A mild case of Stockholm Syndrome

We’re just thawing out from having spent this weekend on the aforementioned survival course in Devon where we had to skin rabbits, build our own shelter and generally behave like Neanderthals. And believe it or not it was surprisingly fun, despite the sub zero temperatures and disgusting army rations.

As I drove down on Friday I was overcome by a desire to spend the weekend in a swanky hotel; the type with voluminous fluffy towels and delicious cream teas, not in a Devon wood. My initial impression of Nigel and Kim, our captors for the next few days, did nothing to alleviate my fears – hardcore ex-Marines in big boots and army gear. Neither did the prospect of our first task, building a ‘hasty shelter’ for the night using little more than tarpaulin and rope. But nothings ever as bad as it seems and a few hours later we were all happily hunkering down round the camp fire discovering the joys of life in the woods.

On Saturday we crammed in loads – skinning rabbits, plucking pigeons, night navigation, building a proper shelter, how to purify water, 101 ways to light a fire. Jo also taught Nigel and Kim a few of her own special survival skills. I think I can safely say that these weren’t anything they had come across before and probably won’t introduce into subsequent courses.

All in all it was a brilliant weekend and I feel sure that if we get stranded in the middle of steppe, mountain or desert we would have Nigel -AKA Uncle Nobby – and Kim’s wise words echoing in our ears. Failing that we will certainly have their numbers on speed dial.
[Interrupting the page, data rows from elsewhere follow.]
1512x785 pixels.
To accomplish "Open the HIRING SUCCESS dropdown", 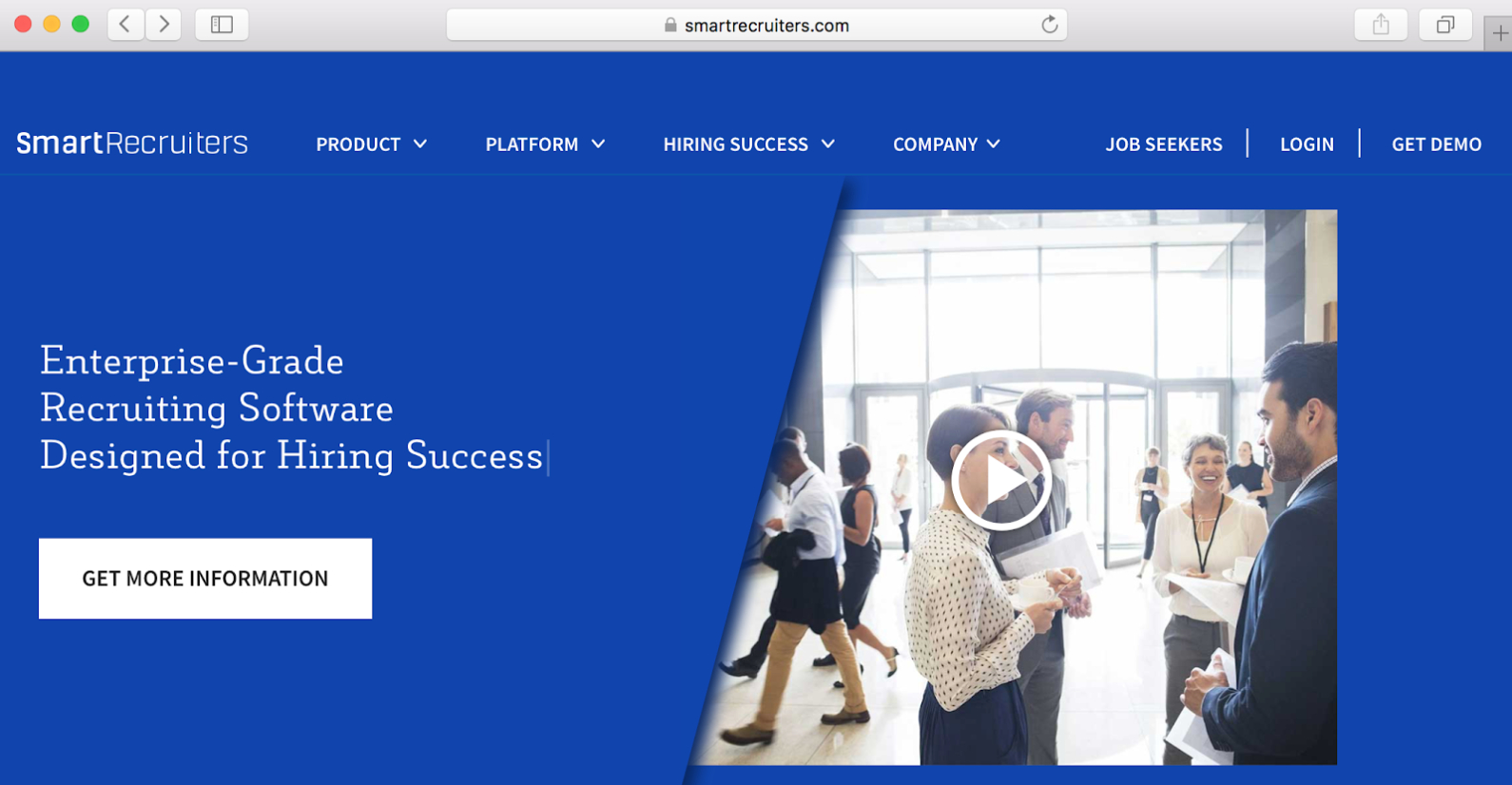I will [x=748, y=144].
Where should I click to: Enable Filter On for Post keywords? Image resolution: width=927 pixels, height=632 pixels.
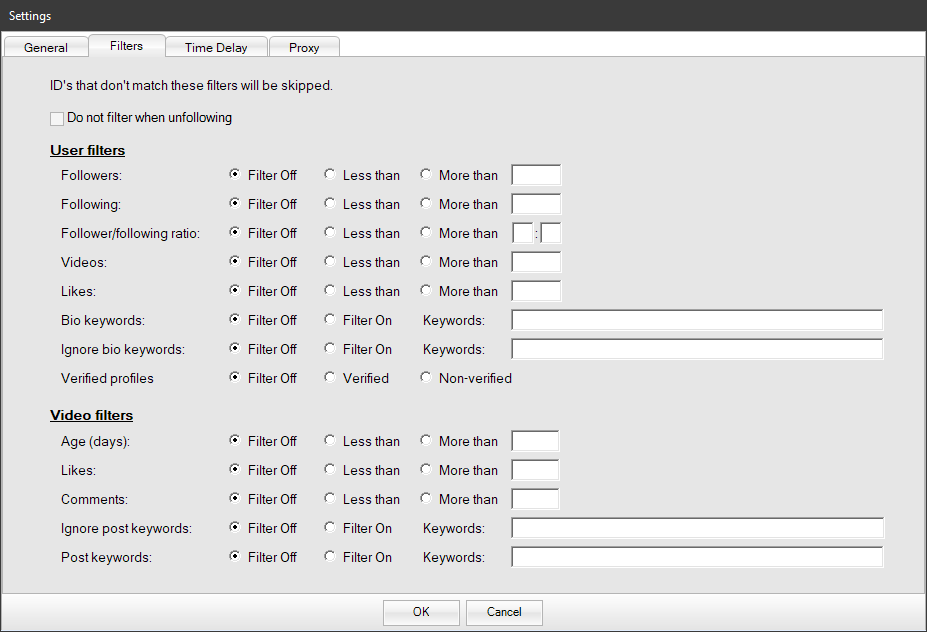tap(330, 557)
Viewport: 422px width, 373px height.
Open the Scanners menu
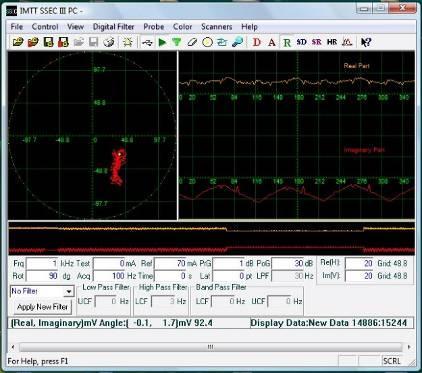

One final thing – Jo and I have both come back suffering from a mild case of Stockholm Syndrome.

Tuesday, March 14, 2006

The countdown begins

When Jo returned from a holiday in Thailand a few years ago and announced that she was going to drive a tuk tuk back from Bangkok to the UK I never thought for a second I'd be sitting here four years down the line studying maps and wondering which route we are going to take through Kazakhstan. And now here we are, with two months till lift off, frantically planning every aspect of our 10,000 mile odyssey. Within the space of a few months I feel as if I have been transformed from a TV (assistant) prodcuer to a bona fide explorer.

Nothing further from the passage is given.